I had to stop reading Scottish Church Music after a while. Not because of its content, which I find fascinating, but because the service staff and the fellow sitting next to me were making remarks about my reading something that included musical notation. So I switched to American Airlines’ in-flight publication, American Way, which included an article about the music scene in Nashville, Tennessee. Although I was born in the Midwest, I never have been to Nashville. My knowledge of the city, which is a strong candidate for being the true heartbeat of American music, is, at best, second-hand and largely romanticized. But, while I might have been jumping to an unwarranted conclusion in my assessment of Love’s work, the article’s description of how “long before the…Victrola…the city…and the sound of music were inextricably linked.” Never mind that the Sound of Music is actually linked to the city of Aigen, it is the next sentence that struck me: “Arriving in the late 1700s along the Cumberland River, the city’s first permanent settlers—two groups of European descent—celebrated their landing by buck dancing to fiddle reels.” I’m guessing that the stomp dances of the Chickasaw, Shawnee, and Cherokee Indians are disincluded because of a quasi-nomadic subsistence lifestyle, while the very settling Mississippian Indians are because they didn’t have a record industry—maybe. Not that I have anything against modern Nashville music, I just wish that American reportage on the subject could attend a little more to this aspect of its historical component.

But I’m probably going to be as guilty of the same charges when I start teaching at Jazz Camp West tomorrow (Saturday, June 23).

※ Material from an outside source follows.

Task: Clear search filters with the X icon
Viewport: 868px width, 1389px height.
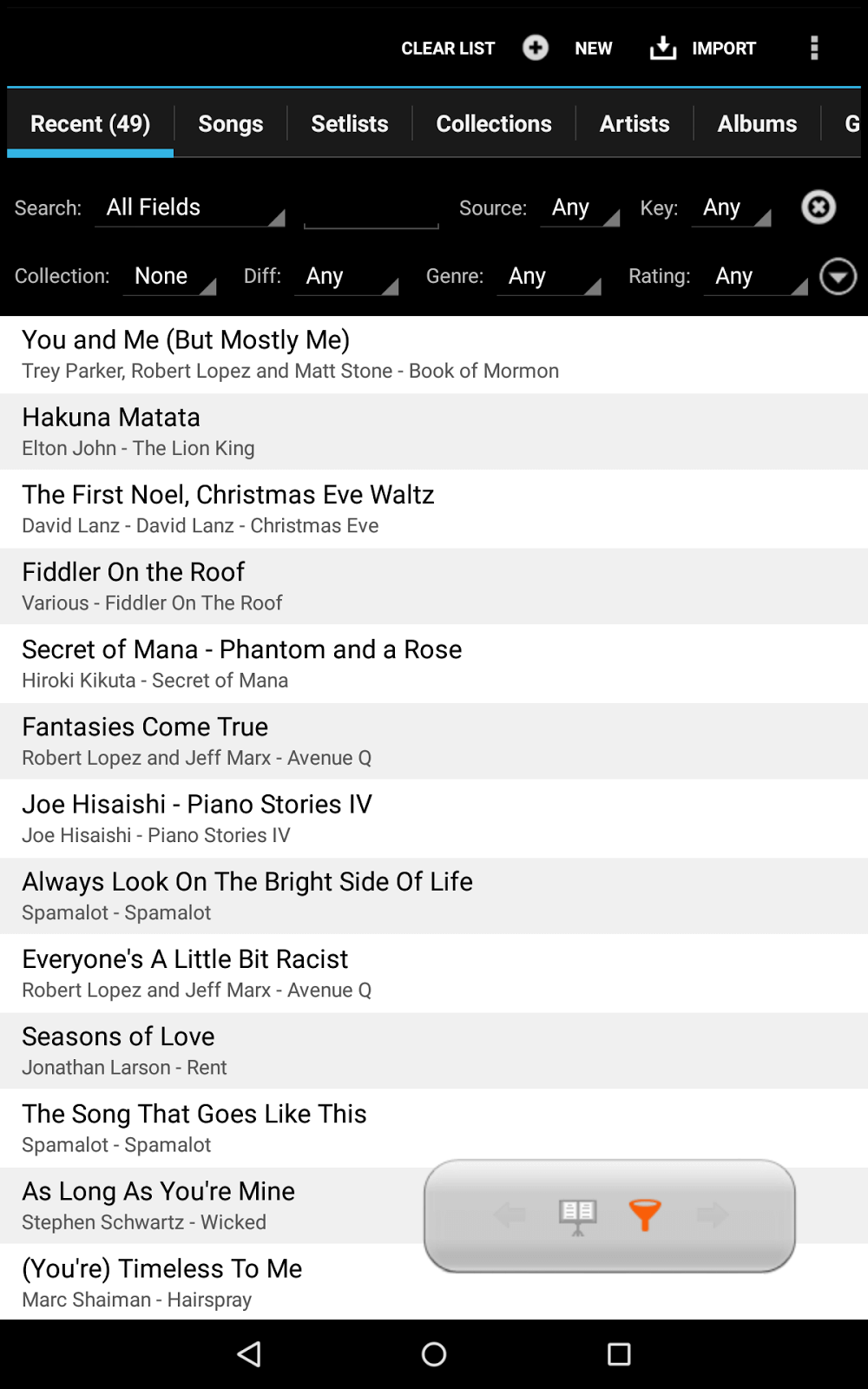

My three courses cover the fundamental concepts of improvisational bass playing, effective soloing, and extended techniques in mainstream jazz. I’m sure that I’m going to miss a lot of detail regarding these subjects. I’m hoping that I’ll be forgiven for leaving out so much of the European influence on jazz double-bass performance, but I might include a brief look at hymnal bass lines. Maybe a swinging version of “Holy, Holy, Holy.”